Sans parler forcément du décolleté haha, on peut reconnaître le côté oiran grâce à certains détails de ma tenue :
plusieurs kimono superposés (souvent extrêmement luxueux),
des tissus somptueux avec des motifs très élaborés,
un obi porté à l'avant (contrairement à la façon habituelle de le porter à l'arrière),
une multitude de kanzashi et ornements dans les cheveux,
une coiffure extrêmement volumineuse et complexe (j'avais loué cette partie, car j'ai clairement pas assez de cheveux haha),
des chaussures koma-geta très hautes !
Et il y avait une hiérarchie à l'intérieur même des courtisanes. Oiran désigne notamment les courtisanes de rang élevé ; le terme tayu pouvait désigner un rang encore plus prestigieux, particulièrement à Kyoto.
Un homme ne pouvait pas simplement arriver dans un quartier réputé pour ses oiran et dire : "Je voudrais une oiran."
Pour les courtisanes les plus prestigieuses, il fallait souvent être présenté, avoir de l'argent et surtout être accepté.
Certaines relations commençaient par plusieurs rencontres où la courtisane et le client se fréquentaient dans un cadre très cérémoniel avant que la relation devienne plus intime.
Et cela participait justement à leur construction comme célébrités.
Une oiran célèbre pouvait avoir des clients extrêmement riches et influents qui dépensaient des sommes considérables pour la fréquenter.
Mais (et j'ai envie de dire : comme toujours ou presque avec les TDS) derrière le glamour, leur vie était très dure.
La plupart des femmes entraient dans ce système dans des circonstances économiques difficiles. Beaucoup étaient vendues ou engagées par leur famille, parfois lorsqu'elles étaient très jeunes, et étaient ensuite liées par des dettes à leur maison.
Une femme pouvait donc avoir énormément de prestige à l'intérieur du quartier tout en ayant très peu de liberté réelle.
Et devenir une courtisane de très haut rang n'était absolument pas garanti.
Il existait donc un contraste assez violent entre : l'image publique qui représentait luxe, beauté, culture, et célébrité... Et la réalité qui signifiait plutôt dette, contrôle, contrats, hiérarchie et absence de liberté.
Les oiran étaient de véritables trendsetters de l'époque Edo !
Leur coiffure, leurs kimono, leurs motifs, leurs accessoires et même certaines façons de se maquiller pouvaient être copiés par les femmes de la société.
Les quartiers de plaisirs étaient donc aussi des lieux de mode, de spectacle et de culture populaire. Une oiran célèbre pouvait devenir suffisamment connue pour que son nom, son apparence et ses vêtements soient représentés dans des ukiyo-e, les estampes japonaises que j'aime tant !

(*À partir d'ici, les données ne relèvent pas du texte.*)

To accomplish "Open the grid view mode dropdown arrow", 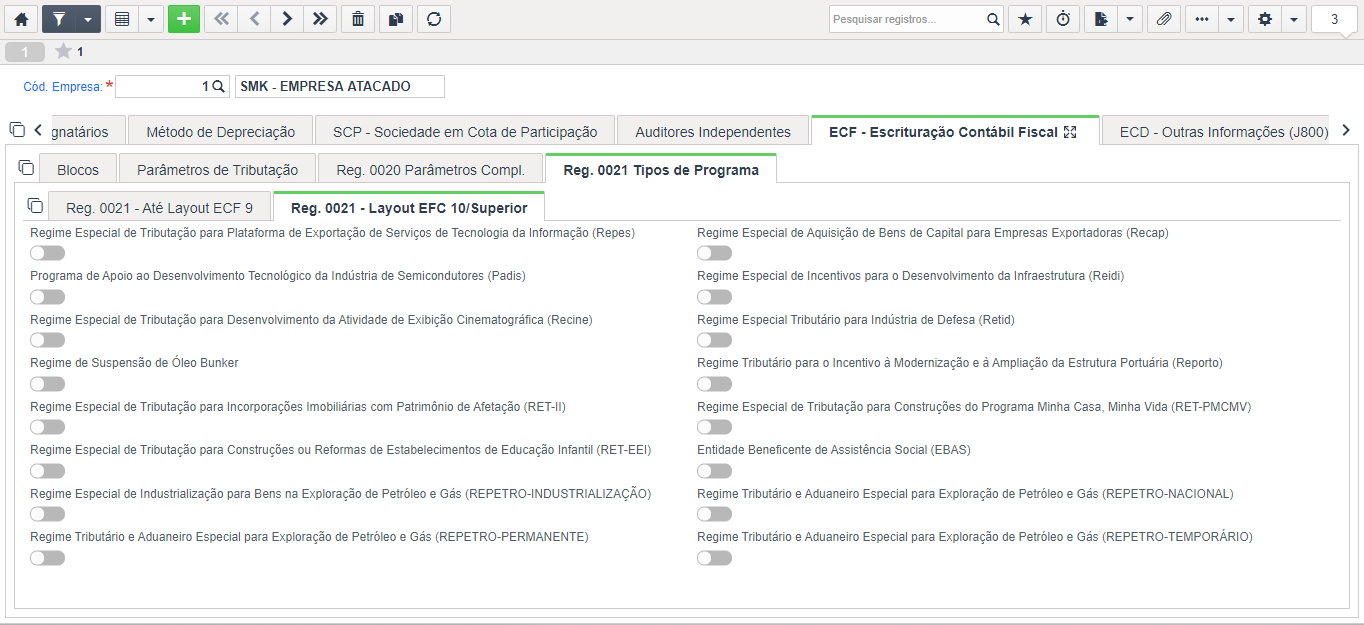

Lorsqu'une oiran de haut rang traversait le quartier, elle pouvait être accompagnée de plusieurs personnes : apprenties, serviteurs, assistants, etc.

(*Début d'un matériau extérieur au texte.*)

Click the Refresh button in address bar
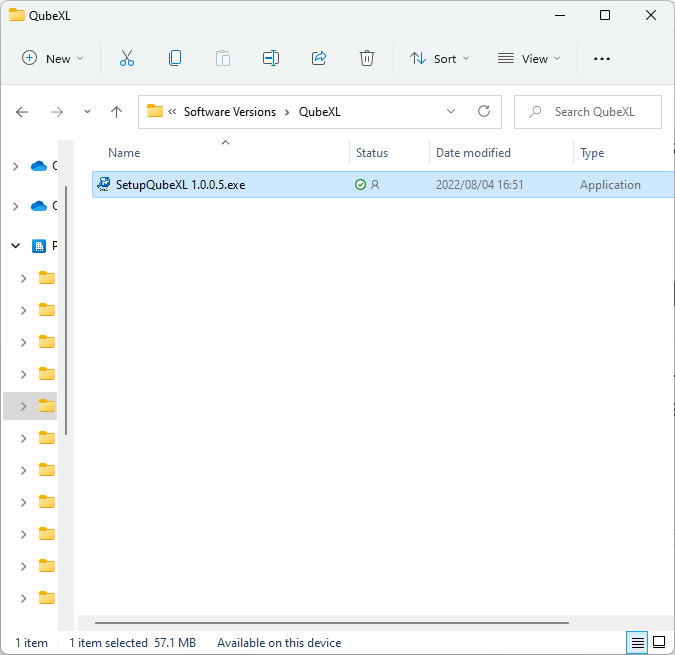The width and height of the screenshot is (675, 655). (x=484, y=112)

Elle avançait très lentement avec une démarche extrêmement particulière, littéralement une démarche formant un "8" avec les pieds. J'avais déjà vu ça dans un film, mais je ne me souviens plus du nom. Désormais j'ai vraiment envie de voir plus de films ou reportages sur les oiran.
Est ce qu'une oiran était prisonnière à vie? Pas toujours, et heureusement !

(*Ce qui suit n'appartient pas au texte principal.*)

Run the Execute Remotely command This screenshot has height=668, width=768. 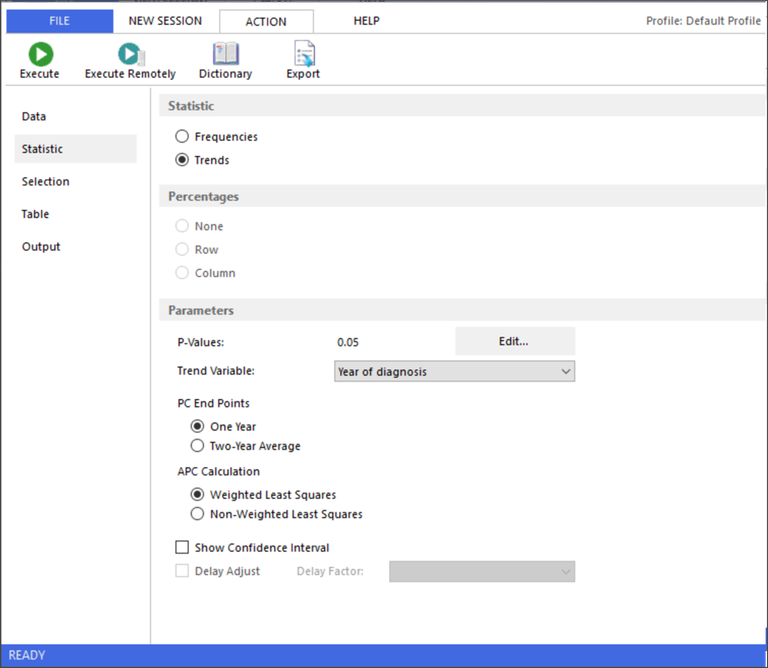(130, 55)
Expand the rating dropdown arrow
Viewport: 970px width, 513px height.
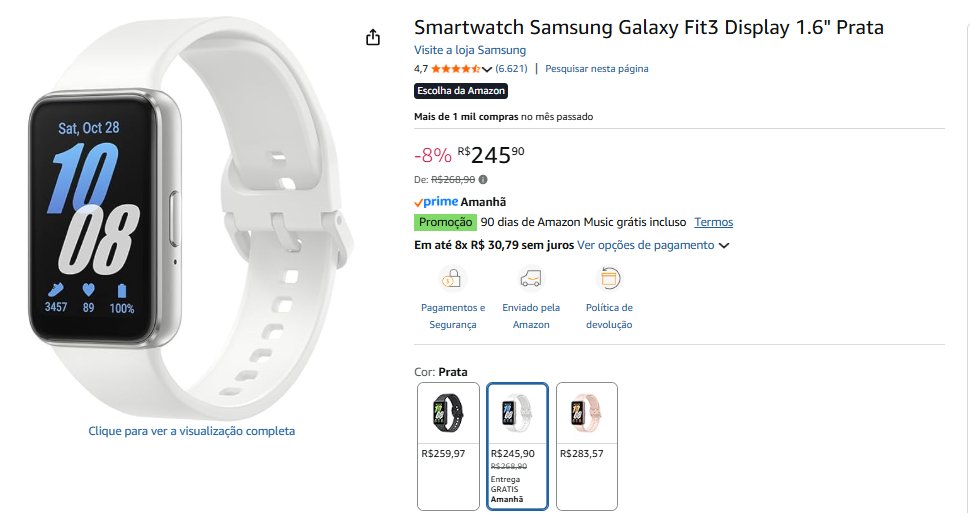click(487, 70)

La possibilité la plus connue : le miuke. Ce terme désigne, en gros, le fait qu'un homme rachète le contrat d'une courtisane afin qu'elle puisse quitter le quartier. Un client riche pouvait s'attacher à une oiran et décider de payer les sommes nécessaires pour la libérer de sa maison.
Cela pouvait être présenté comme une grande histoire d'amour : "Un homme suffisamment riche l'aime et paie pour qu'elle devienne sa femme ou sa compagne."
Mais la réalité était plus compliquée. Le montant pouvait être énooorme, car il ne s'agissait pas simplement de rembourser une petite dette. Il fallait notamment tenir compte de ce que la maison avait investi dans son entretien, sa formation, ses vêtements, etc.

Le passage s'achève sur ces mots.